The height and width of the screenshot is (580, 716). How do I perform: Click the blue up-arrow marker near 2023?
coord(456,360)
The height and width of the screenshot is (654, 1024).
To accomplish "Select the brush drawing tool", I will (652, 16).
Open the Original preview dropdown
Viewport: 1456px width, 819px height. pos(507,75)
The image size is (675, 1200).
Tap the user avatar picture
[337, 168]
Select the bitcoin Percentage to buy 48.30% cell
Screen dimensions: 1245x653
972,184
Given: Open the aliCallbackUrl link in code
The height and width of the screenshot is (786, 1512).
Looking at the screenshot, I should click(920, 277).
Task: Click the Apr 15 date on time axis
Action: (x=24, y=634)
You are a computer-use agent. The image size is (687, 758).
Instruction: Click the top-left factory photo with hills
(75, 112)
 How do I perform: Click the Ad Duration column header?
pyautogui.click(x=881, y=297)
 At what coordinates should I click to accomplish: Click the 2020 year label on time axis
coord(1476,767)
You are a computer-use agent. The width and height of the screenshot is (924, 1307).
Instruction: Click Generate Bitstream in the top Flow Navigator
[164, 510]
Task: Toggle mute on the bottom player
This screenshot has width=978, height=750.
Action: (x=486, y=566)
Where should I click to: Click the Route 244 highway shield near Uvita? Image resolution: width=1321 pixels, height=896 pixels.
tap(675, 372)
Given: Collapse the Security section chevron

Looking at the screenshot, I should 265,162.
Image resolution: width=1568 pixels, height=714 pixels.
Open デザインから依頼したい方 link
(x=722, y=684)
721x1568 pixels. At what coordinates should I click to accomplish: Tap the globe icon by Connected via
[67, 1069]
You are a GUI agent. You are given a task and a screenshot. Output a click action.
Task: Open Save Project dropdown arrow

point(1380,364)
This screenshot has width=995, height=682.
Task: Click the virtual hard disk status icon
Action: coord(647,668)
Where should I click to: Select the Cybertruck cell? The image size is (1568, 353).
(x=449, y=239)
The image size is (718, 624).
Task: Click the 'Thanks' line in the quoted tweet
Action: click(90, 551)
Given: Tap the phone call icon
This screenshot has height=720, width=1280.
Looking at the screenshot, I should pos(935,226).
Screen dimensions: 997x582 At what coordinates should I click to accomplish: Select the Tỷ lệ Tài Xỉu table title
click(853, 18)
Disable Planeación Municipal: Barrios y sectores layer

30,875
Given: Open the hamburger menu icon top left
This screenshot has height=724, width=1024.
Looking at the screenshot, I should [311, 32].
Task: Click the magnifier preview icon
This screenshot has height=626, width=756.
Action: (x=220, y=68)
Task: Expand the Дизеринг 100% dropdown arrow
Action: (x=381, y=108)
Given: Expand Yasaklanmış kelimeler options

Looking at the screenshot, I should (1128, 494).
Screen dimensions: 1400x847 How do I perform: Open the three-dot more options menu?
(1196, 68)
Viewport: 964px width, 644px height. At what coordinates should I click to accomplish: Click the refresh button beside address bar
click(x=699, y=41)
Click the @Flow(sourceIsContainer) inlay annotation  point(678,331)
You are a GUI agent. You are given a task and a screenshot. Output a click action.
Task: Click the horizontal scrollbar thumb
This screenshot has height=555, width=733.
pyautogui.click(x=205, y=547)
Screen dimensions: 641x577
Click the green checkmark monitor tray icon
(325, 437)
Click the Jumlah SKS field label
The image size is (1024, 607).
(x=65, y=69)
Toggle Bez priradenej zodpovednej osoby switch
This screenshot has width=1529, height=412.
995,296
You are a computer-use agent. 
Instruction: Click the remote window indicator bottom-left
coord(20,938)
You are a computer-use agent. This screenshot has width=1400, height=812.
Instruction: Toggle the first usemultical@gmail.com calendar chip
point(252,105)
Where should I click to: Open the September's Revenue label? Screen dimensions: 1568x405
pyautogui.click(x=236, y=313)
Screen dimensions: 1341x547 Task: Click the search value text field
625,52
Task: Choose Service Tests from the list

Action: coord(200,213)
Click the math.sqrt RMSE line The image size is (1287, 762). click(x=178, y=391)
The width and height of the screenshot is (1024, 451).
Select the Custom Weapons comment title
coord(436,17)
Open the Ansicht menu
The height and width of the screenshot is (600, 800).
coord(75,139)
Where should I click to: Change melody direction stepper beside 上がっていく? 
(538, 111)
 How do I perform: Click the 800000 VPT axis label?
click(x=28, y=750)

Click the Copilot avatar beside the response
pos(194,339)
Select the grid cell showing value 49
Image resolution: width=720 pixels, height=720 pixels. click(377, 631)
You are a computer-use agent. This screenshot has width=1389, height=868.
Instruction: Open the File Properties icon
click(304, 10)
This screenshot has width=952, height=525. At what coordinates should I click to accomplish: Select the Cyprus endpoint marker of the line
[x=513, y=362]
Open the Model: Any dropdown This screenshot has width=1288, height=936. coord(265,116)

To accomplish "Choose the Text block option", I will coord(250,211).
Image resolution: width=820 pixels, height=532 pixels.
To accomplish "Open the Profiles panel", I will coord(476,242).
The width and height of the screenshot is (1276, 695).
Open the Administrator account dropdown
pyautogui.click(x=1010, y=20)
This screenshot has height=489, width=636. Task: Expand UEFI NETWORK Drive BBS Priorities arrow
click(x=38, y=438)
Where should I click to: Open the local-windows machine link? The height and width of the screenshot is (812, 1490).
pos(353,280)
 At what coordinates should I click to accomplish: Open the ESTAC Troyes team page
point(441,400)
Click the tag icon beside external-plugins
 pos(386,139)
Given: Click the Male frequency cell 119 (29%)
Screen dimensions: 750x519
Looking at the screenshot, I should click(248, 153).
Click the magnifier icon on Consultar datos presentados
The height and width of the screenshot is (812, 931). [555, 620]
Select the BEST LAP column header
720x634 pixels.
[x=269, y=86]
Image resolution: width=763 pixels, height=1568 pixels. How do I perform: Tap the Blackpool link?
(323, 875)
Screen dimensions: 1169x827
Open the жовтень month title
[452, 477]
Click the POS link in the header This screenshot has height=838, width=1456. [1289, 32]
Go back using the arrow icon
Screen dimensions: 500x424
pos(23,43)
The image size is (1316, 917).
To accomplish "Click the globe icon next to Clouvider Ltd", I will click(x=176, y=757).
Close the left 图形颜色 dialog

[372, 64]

# # # #

→ Task brief
Copy out the records exactly, from the line containing "Where should I click to: Select" down to the line containing "Action: coord(200,213)", with both of those lines included.

→ Result for this exercise
Where should I click to: Select the Cybertruck cell? The image size is (1568, 353).
(x=449, y=239)
The image size is (718, 624).
Task: Click the 'Thanks' line in the quoted tweet
Action: click(90, 551)
Given: Tap the phone call icon
This screenshot has height=720, width=1280.
Looking at the screenshot, I should pos(935,226).
Screen dimensions: 997x582 At what coordinates should I click to accomplish: Select the Tỷ lệ Tài Xỉu table title
click(853, 18)
Disable Planeación Municipal: Barrios y sectores layer

30,875
Given: Open the hamburger menu icon top left
This screenshot has height=724, width=1024.
Looking at the screenshot, I should [311, 32].
Task: Click the magnifier preview icon
This screenshot has height=626, width=756.
Action: (x=220, y=68)
Task: Expand the Дизеринг 100% dropdown arrow
Action: (x=381, y=108)
Given: Expand Yasaklanmış kelimeler options

Looking at the screenshot, I should (1128, 494).
Screen dimensions: 1400x847 How do I perform: Open the three-dot more options menu?
(1196, 68)
Viewport: 964px width, 644px height. At what coordinates should I click to accomplish: Click the refresh button beside address bar
click(x=699, y=41)
Click the @Flow(sourceIsContainer) inlay annotation  point(678,331)
You are a GUI agent. You are given a task and a screenshot. Output a click action.
Task: Click the horizontal scrollbar thumb
This screenshot has height=555, width=733.
pyautogui.click(x=205, y=547)
Screen dimensions: 641x577
Click the green checkmark monitor tray icon
(325, 437)
Click the Jumlah SKS field label
The image size is (1024, 607).
(x=65, y=69)
Toggle Bez priradenej zodpovednej osoby switch
This screenshot has width=1529, height=412.
995,296
You are a computer-use agent. 
Instruction: Click the remote window indicator bottom-left
coord(20,938)
You are a computer-use agent. This screenshot has width=1400, height=812.
Instruction: Toggle the first usemultical@gmail.com calendar chip
point(252,105)
Where should I click to: Open the September's Revenue label? Screen dimensions: 1568x405
pyautogui.click(x=236, y=313)
Screen dimensions: 1341x547 Task: Click the search value text field
625,52
Task: Choose Service Tests from the list

Action: coord(200,213)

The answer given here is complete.